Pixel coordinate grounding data
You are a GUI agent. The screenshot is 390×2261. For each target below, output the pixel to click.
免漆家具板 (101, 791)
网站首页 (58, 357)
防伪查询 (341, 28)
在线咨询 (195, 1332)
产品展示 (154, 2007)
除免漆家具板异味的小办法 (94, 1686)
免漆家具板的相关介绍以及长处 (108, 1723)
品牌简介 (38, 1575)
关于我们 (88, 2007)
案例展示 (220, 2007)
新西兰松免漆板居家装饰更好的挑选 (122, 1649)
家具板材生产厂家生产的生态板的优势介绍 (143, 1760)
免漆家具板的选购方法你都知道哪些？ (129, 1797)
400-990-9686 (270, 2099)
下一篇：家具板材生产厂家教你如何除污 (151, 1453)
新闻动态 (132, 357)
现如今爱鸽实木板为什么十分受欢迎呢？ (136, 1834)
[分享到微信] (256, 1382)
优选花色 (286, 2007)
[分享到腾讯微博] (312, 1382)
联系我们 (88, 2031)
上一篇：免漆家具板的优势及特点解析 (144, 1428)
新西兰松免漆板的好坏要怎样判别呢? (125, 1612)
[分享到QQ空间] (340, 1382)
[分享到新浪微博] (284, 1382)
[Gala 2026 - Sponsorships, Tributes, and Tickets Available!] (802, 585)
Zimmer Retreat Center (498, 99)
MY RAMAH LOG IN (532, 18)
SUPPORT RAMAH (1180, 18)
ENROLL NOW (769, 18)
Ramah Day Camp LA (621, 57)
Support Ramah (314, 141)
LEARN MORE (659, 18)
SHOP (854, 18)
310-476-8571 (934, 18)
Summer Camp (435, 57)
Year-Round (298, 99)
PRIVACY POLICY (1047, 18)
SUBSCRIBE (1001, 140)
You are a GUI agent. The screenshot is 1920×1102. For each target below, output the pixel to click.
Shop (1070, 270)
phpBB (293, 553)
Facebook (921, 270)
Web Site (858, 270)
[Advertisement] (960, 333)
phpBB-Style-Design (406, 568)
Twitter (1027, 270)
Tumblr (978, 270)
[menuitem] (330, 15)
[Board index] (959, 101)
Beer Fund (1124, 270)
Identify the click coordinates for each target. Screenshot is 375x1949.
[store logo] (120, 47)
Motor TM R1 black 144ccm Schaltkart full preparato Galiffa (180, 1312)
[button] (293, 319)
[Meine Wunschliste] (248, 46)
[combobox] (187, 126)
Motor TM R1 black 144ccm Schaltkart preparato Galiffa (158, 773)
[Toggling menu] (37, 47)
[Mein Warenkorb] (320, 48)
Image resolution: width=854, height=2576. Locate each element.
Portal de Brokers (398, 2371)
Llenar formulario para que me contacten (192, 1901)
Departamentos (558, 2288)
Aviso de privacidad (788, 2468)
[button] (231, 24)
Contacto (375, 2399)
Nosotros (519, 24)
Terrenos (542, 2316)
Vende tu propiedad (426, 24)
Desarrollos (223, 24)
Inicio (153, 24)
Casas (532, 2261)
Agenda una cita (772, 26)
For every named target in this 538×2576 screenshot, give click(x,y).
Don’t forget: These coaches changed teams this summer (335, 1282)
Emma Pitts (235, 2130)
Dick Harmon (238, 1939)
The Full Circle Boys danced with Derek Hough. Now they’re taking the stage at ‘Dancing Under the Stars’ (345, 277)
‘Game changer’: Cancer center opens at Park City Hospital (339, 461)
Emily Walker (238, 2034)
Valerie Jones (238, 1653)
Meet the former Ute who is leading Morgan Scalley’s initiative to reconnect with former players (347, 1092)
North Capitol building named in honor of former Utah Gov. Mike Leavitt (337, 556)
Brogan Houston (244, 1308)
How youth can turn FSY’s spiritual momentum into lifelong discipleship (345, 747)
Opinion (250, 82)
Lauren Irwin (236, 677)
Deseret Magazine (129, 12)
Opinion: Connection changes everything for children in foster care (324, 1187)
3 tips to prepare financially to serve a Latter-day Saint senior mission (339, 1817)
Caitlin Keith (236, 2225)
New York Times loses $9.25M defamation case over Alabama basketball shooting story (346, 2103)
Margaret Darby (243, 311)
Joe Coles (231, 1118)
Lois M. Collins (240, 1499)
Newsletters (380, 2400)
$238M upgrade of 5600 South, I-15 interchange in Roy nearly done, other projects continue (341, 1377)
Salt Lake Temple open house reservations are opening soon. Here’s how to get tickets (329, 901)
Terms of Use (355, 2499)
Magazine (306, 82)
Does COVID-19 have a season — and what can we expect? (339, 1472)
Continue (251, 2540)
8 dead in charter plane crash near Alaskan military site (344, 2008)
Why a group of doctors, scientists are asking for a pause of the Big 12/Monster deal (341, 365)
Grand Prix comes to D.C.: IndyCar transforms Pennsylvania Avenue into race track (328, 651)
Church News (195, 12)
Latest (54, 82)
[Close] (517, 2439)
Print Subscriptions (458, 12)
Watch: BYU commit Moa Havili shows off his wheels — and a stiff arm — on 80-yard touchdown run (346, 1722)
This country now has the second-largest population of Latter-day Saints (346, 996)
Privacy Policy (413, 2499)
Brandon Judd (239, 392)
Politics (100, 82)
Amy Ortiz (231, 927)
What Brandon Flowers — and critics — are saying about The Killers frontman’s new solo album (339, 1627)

- Problem: What you write must be the entries restated word for word, from the opening line through the one holding "新闻动态 (132, 357)", with nothing else.

- Answer to the exercise:
You are a GUI agent. The screenshot is 390×2261. For each target below, output the pixel to click.
免漆家具板 (101, 791)
网站首页 (58, 357)
防伪查询 (341, 28)
在线咨询 (195, 1332)
产品展示 (154, 2007)
除免漆家具板异味的小办法 (94, 1686)
免漆家具板的相关介绍以及长处 (108, 1723)
品牌简介 (38, 1575)
关于我们 (88, 2007)
案例展示 (220, 2007)
新西兰松免漆板居家装饰更好的挑选 (122, 1649)
家具板材生产厂家生产的生态板的优势介绍 (143, 1760)
免漆家具板的选购方法你都知道哪些？ (129, 1797)
400-990-9686 (270, 2099)
下一篇：家具板材生产厂家教你如何除污 (151, 1453)
新闻动态 (132, 357)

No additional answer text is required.